Some LLM's behind the scenes are provided the current date and time in a system prompt. That's great, that doesn't always apply to every LLM though. The understanding of relationships is also interesting and I think the problem is that "Tomorrow" "yesterday" are variables that humans understand as being relative, but would appear in written language of training data that is already "old" or in the past from the current time and date.
Additionally LLM's just like how they're not natively good at math, have a hard time with dates and times because probably because they're basic math. It's likely partially an issue of tokens can be broken up multiple different ways for a date/time and the LLM isn't seeing the actual words and numbers, it's seeing basically id numbers that represent these concepts.

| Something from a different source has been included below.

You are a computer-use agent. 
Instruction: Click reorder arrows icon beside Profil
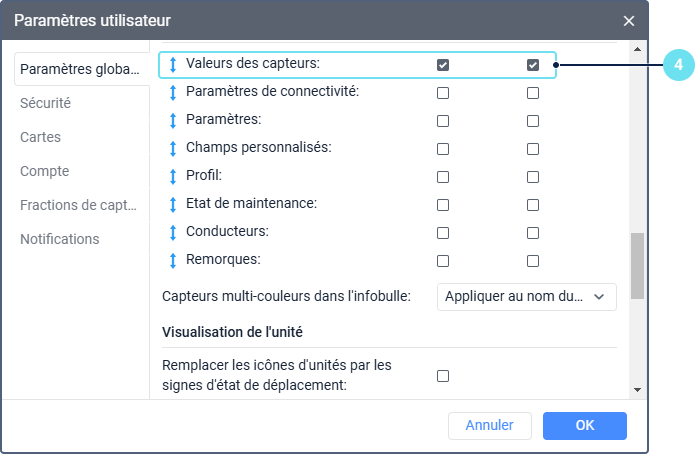173,177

So the strategy is that I take away some of the "math" and give the LLM a little extra understanding of time so that it can work with time the way humans do.
Demo
This agent is fully designed to be used by your agent. All you need to do to use it within your agent builder, click add action, go to "advanced", choose invoke agent. Enter datetime
. 1 optional parameter will appear for setting a time_zone (defaults to UTC if time zone is not provided).

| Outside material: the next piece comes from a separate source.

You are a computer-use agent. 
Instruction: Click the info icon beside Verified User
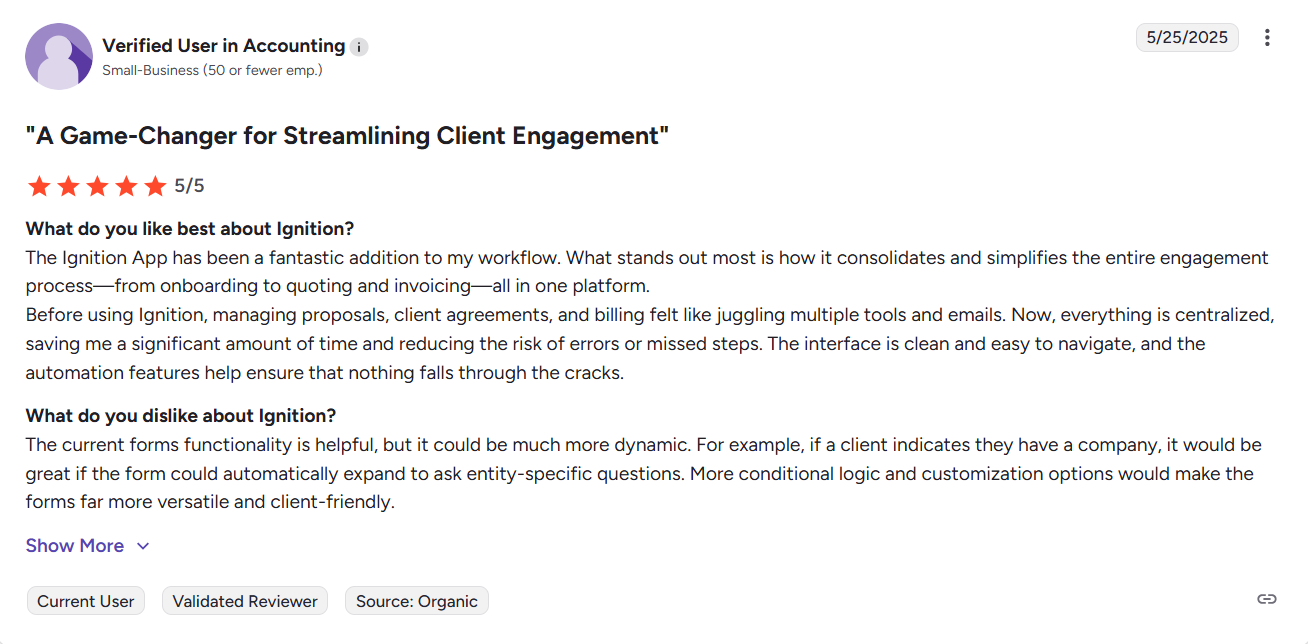point(359,47)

You can go directly to the agent and click the dropdown to see the available time zones, but basically it's all standard time zones. For example for New York you could enter:
America/New York
Set the output variable to something like current_date_and_time
, then when you use an LLM action, you can insert that variable somewhere in your prompt.
That's it! Now ask it to do something it could only do if it understood dates and times and it should perform better.

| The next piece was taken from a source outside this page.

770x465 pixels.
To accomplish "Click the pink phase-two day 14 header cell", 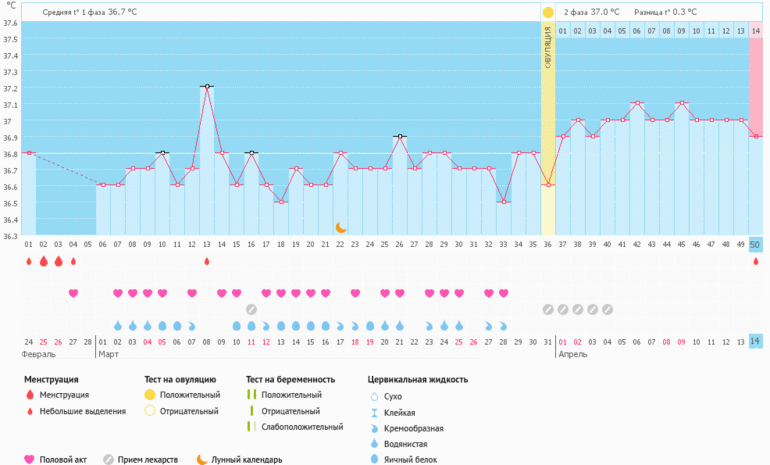I will pyautogui.click(x=756, y=31).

In order to make trying it easier I built a demo agent that does the above
Ask it questions that would require understanding of date and time such as reordering tasks, use relative words, try asking it what month it will be x months from now, etc, regardless of the LLM model you use it will perform better than without the agent.
Check out the actual current Date and Time agent
Why does this meet the criteria for full stack
This is a utility for other agents to use. Behind the scenes what this agent does is hits a serverless function to grab the current date and time and provide just enough information to better enable LLM's to properly handle dates and time.
I added this agent entry in-case the fact that it's an agent invoked by my Agent Inspector Agent - would disqualify the Agent Inspector from the Full Stack competition.
Agent.ai Experience
I've enjoyed building on Agent AI, it's a cool tool that is among the pioneers of supporting agents working together.
Top comments (2)
Hi Jon,
It was nice to learn about such an agent being created to cater to this niche use case. However, I would love to hear more about the real-world applications of this model and how we can use it. Also, do other LLMs struggle with solving the same issue?
By the way,
I have created an agent as well and would love to get your feedback on it.
Blog Post: dev.to/sattavatakshat/social-genie...
Agent Link: agent.ai/agent/Social-Genie-Ai-Soc...
I've found that all of the LLM models currently supported by Agent AI experience issues with handling dates and times. Open source models not backed by Google/Meta seem especially prone to issues.
I suspect this may get fixed over time at the API level for LLMs but in the mean time using this agent improves date and time handling.